E tendo esta como a única questão que é suscitada pela Ré/apelante neste seu recurso, resulta claro o seguinte:
Contrariamente ao que afirma o Autor/apelado nas suas contra alegações, no presente recurso não é interposto qualquer recurso da decisão da matéria de facto, sendo certo que em nenhum momento das suas alegações a Ré/apelante faz alusão às regras prescritas quer no art.º640º quer no art.º662º, ambos do Novo Código de processo Civil.
Por ser assim, resulta evidente que por falta de impugnação, se mantém integralmente a decisão de facto antes proferida, cujo conteúdo passaremos já de seguida e aqui a fazer constar.
Assim na mesma decisão foram dados como provados os seguintes factos:
1. O Autor celebrou com Ré, no dia 09 de Abril de 2014, o contrato intitulado “Contrato de Franchising C… Store”, com anexo rubricado por ambas as partes sob o nome “Descrição Montagem Loja C… Para 2015”, nos termos constates de fls. 18 a 26, cujo teor se dá por integralmente reproduzido, sendo o Autor aí designado por “Franquiado” e a Ré por “Franquiador”.
2. Nos termos da cláusula 1ª, o Autor obrigou-se “a vender ao público, apenas e só exclusivamente, os produtos da marca ou representados pela C…, no seu estabelecimento comercial, sito em Rua …, …, … (…), sujeitando a sua atividade aos critérios comerciais recomendados pelo Franquiador”.

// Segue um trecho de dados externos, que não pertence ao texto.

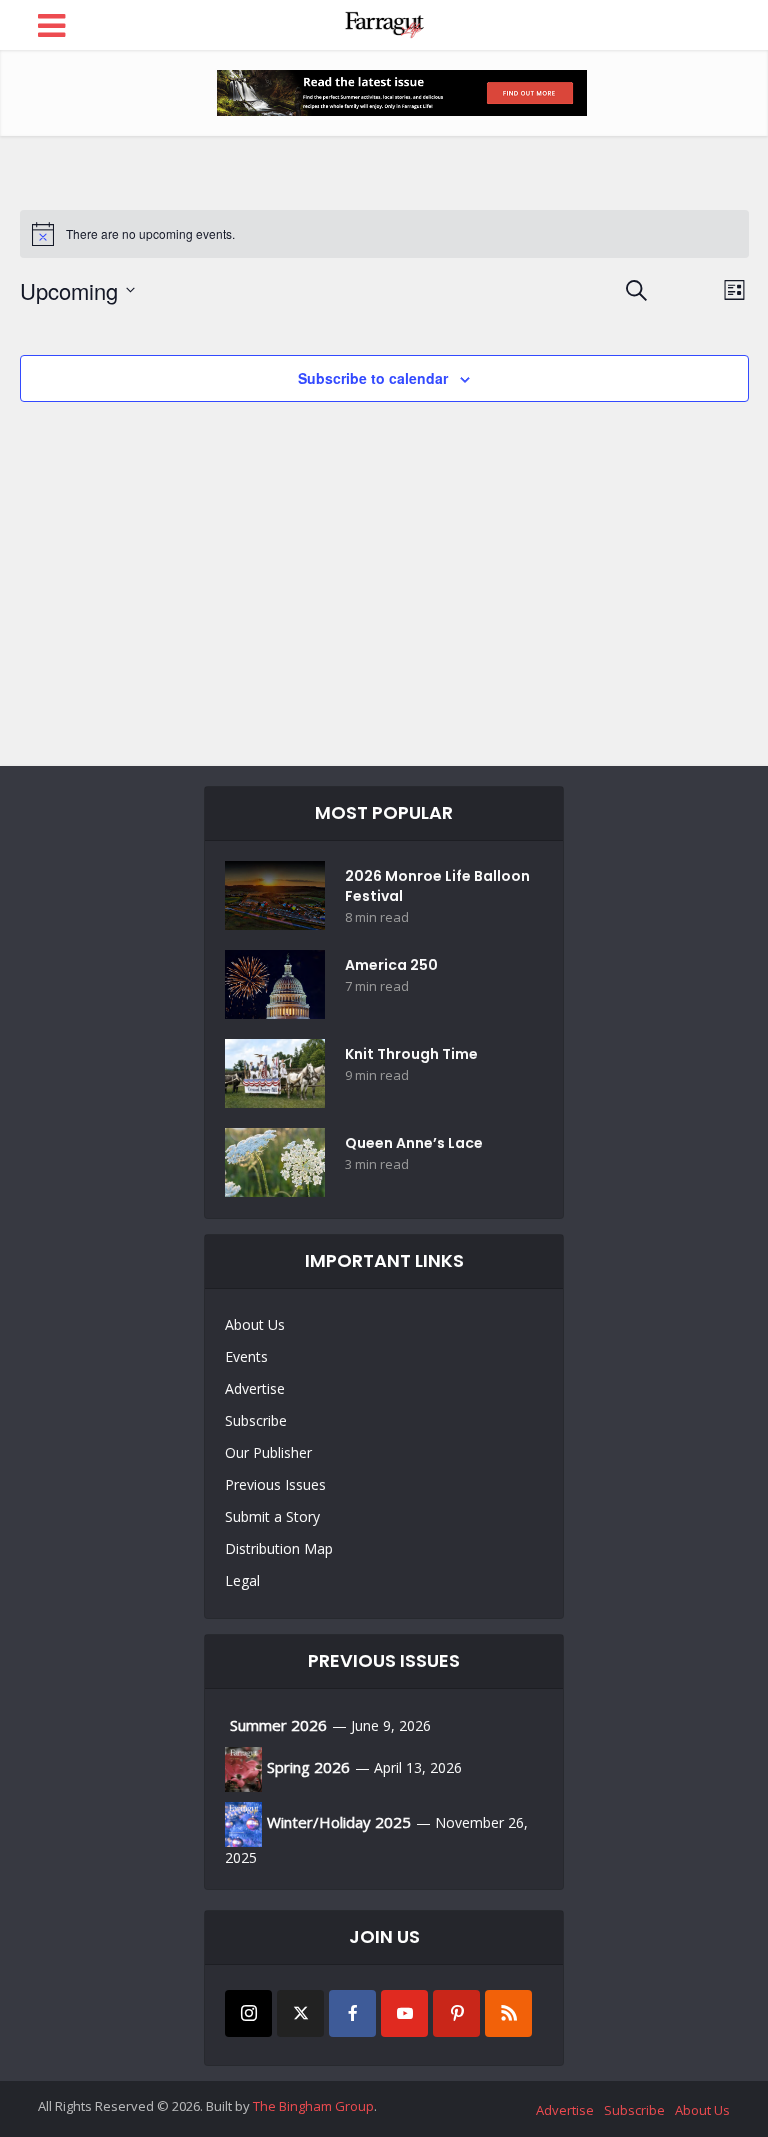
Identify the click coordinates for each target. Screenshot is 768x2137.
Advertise (255, 1388)
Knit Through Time (411, 1054)
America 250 (391, 965)
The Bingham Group (313, 2106)
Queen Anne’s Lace (414, 1143)
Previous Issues (275, 1484)
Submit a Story (272, 1516)
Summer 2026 (278, 1725)
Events (246, 1356)
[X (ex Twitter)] (300, 2013)
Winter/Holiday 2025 (339, 1822)
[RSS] (508, 2013)
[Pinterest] (456, 2013)
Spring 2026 (308, 1767)
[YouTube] (404, 2013)
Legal (242, 1580)
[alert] (384, 234)
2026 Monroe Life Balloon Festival (437, 886)
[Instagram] (248, 2013)
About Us (255, 1324)
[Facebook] (352, 2013)
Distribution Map (279, 1548)
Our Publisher (268, 1452)
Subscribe (256, 1420)
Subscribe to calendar (373, 378)
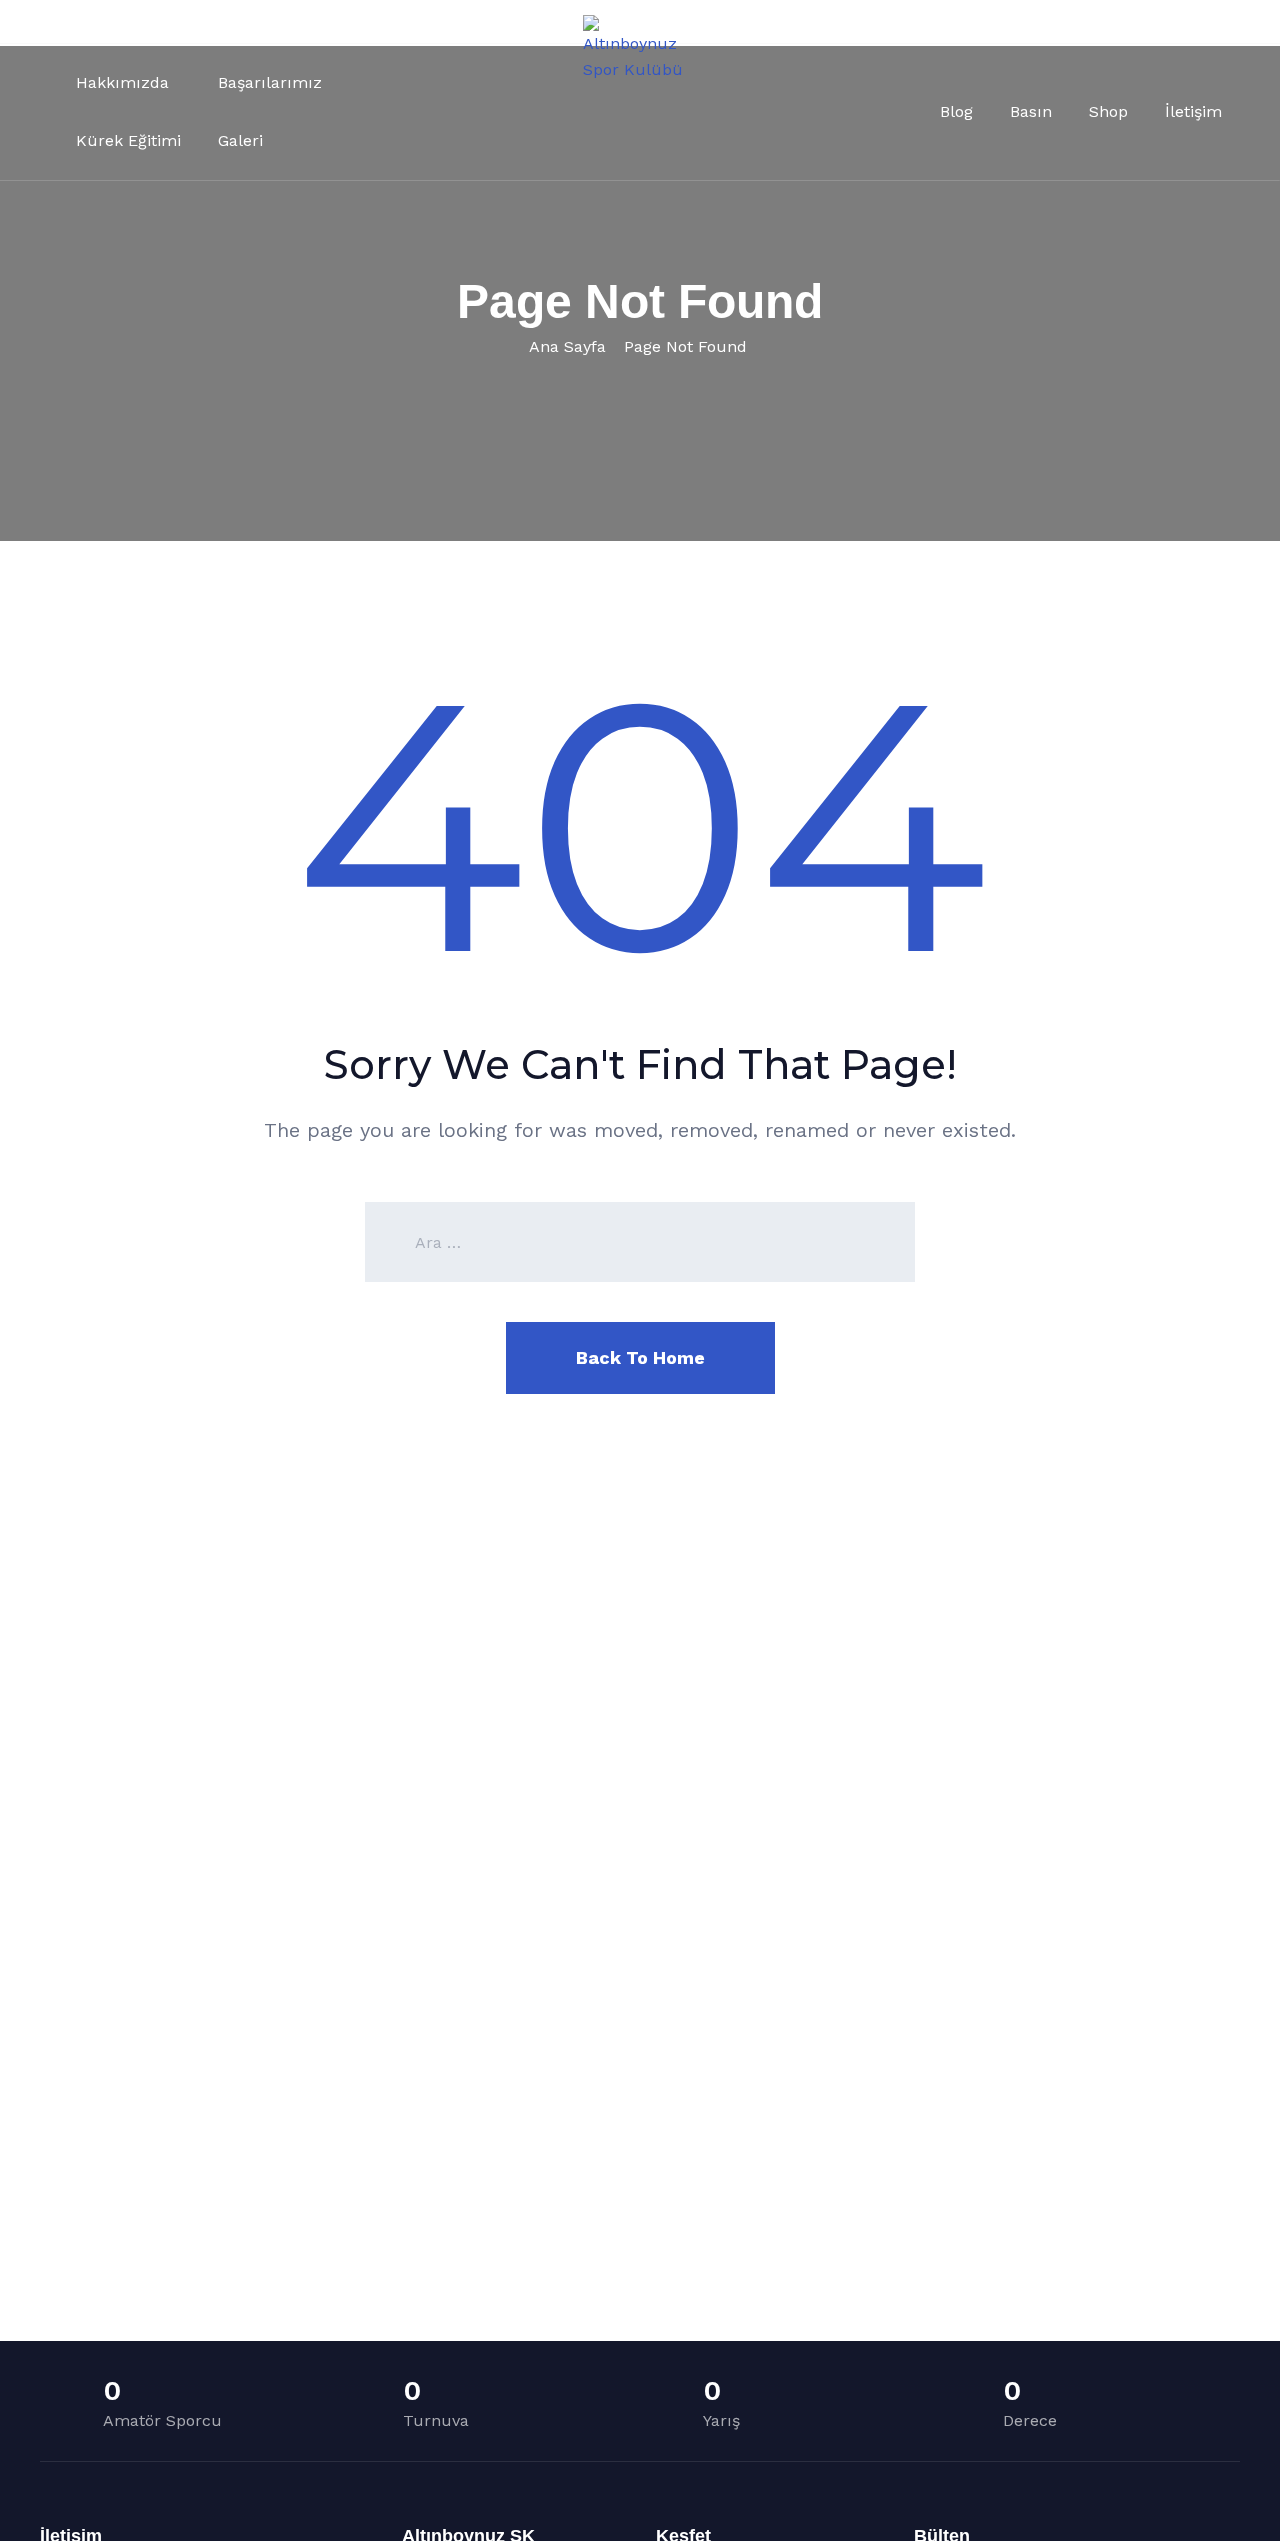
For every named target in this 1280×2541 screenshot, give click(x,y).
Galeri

3. A cláusula 2ª do contrato dispõe que: “O Franquidor concede ao Franquiado, em exclusivo, o direito de franquia do seu produtos/serviços com a marca C… para o concelho de Amadora salvo os agentes C… com sede no mesmo concelho”.
4. A cláusula 6ª do contrato dispões que:
1. “O Franquiado constitui uma indústria ou empresa totalmente independente, assumindo directa, pessoal e exclusivamente o risco e as consequências da sua actividade empresarial, incluindo a contratação de pessoal.
2. O Franquiado obriga-se a obter todas as autorizações e licenças de caracter administrativo, de qualquer classe e âmbito, que sejam necessárias ao exercício da sua actividade bem como para a abertura e utilização do local onde a mesma é exercida. (…)” 5. A cláusula 7ª do contrato dispõe que:
1. “O Franquiador obriga-se a prestar assessoria ao Franquiado, nomeadamente no âmbito da sua gestão comercial, devendo este seguir as instruções e diretrizes que lhe sejam indicados pelo Franquiador, independentemente da forma da sua comunicação: e participando nos cursos que, sobre gestão comercial e vendas, sejam ministrados pelo Franquiador.”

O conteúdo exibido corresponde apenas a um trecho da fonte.